Merkel`s CDU routed in Hamburg state election
The rout will cost German Chancellor`s CDU three seats in the upper house.
Hamburg: Chancellor Angela Merkel`s Christian Democrats suffered a crushing defeat in a regional election in the northern German city-state of Hamburg on Sunday that will make it harder for her coalition to pass laws.
The rout, the party`s worst post-war result, will cost the CDU three seats in the upper house, or Bundesrat.
The unexpectedly large scope of the defeat may cause turbulence for Merkel and her conservatives at the national level with six further regional elections coming this year.
The CDU fell to 20.8 percent from 42.6 percent in the last election in 2008, according to an ARD TV projection. The drop of 21.8 points was the steepest decline ever between elections for the CDU and about five points worse than pollsters had forecast.
"It`s an hour of helplessness for us," said the defeated CDU candidate for mayor in Hamburg, Christoph Ahlhaus.
The CDU was crushed because Ahlhaus was deeply unpopular and ran a poor campaign while the Social Democratic (SPD) candidate, highly regarded ex-Labour Minister Olaf Scholz, won back traditional SPD voters and moderates by making the economy and debt reduction the focus of his run in Germany`s richest state.
"The CDU has suffered a heavy defeat," said CDU general secretary Hermann Groehe, Merkel`s deputy party leader.
The opposition SPD won 49.8 percent of the vote, up from 34.1 percent in 2008, ARD public television said. The SPD was projected to win 64 seats in the Hamburg State Assembly, three more than needed for an absolute majority.
It was the SPD`s best result anywhere since 1994.
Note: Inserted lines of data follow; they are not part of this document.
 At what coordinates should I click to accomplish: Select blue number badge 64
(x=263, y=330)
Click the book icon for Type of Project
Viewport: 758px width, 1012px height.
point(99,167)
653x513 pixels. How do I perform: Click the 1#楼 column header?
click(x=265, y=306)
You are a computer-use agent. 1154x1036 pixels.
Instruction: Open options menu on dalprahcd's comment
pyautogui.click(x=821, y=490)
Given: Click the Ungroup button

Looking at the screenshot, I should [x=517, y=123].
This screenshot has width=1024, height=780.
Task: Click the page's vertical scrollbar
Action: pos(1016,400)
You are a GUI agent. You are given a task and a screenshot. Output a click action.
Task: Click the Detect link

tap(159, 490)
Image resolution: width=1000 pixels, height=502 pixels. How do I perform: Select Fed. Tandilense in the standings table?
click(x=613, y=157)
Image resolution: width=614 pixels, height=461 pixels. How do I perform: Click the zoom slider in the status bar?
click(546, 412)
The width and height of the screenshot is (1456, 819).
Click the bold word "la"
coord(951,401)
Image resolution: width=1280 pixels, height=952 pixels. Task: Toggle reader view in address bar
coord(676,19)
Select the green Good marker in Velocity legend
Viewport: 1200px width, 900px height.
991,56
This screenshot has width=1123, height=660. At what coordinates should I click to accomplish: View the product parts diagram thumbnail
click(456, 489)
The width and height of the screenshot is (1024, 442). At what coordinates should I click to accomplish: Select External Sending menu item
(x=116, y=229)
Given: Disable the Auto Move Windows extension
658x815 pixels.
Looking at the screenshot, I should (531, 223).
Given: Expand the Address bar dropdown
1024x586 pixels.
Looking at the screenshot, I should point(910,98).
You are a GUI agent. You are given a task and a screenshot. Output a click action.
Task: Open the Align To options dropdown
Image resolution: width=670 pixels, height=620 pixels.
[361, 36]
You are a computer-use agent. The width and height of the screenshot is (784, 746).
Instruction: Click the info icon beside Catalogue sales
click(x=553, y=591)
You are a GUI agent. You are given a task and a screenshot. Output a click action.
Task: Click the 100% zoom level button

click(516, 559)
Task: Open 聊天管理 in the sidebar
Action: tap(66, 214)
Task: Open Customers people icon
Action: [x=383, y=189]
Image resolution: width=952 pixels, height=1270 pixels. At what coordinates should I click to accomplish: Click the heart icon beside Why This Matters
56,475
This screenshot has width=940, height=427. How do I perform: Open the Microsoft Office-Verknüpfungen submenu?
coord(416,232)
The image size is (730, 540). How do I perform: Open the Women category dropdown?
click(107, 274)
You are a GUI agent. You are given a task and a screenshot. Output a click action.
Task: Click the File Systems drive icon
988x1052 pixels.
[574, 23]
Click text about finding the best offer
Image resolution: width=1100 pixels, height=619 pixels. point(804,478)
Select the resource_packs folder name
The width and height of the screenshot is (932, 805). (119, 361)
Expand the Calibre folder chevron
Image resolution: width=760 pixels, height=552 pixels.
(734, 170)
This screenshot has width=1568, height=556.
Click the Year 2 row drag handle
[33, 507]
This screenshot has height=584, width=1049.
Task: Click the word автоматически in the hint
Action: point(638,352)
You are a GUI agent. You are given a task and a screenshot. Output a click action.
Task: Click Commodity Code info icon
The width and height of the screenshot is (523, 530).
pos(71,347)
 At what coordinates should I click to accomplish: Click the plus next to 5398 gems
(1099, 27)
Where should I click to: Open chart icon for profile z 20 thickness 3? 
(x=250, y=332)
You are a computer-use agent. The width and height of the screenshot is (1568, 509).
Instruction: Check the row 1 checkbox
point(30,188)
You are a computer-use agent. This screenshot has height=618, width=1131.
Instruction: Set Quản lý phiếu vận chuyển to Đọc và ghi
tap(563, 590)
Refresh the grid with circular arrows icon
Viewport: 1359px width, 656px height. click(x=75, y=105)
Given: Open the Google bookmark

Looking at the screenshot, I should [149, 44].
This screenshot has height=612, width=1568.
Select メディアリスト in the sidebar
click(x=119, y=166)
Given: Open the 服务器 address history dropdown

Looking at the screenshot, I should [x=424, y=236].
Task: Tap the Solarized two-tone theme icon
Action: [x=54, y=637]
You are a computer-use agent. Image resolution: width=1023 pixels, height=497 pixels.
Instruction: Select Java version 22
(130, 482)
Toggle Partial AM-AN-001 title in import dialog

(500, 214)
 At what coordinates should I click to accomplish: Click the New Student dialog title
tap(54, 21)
"It`s an historic result not only for us but also for the others," said SPD chairman Sigmar Gabriel, referring to the CDU`s record-breaking plunge. "It`s an impressive result."
Hamburg is the first of seven state elections this year. The loss of three seats in the Bundesrat, which represents Germany`s states, will make it harder for Merkel`s CDU-Free Democrats coalition to pass federal legislation.
The Bundesrat has to approve about half of the legislation that passes through the Bundestag (lower house).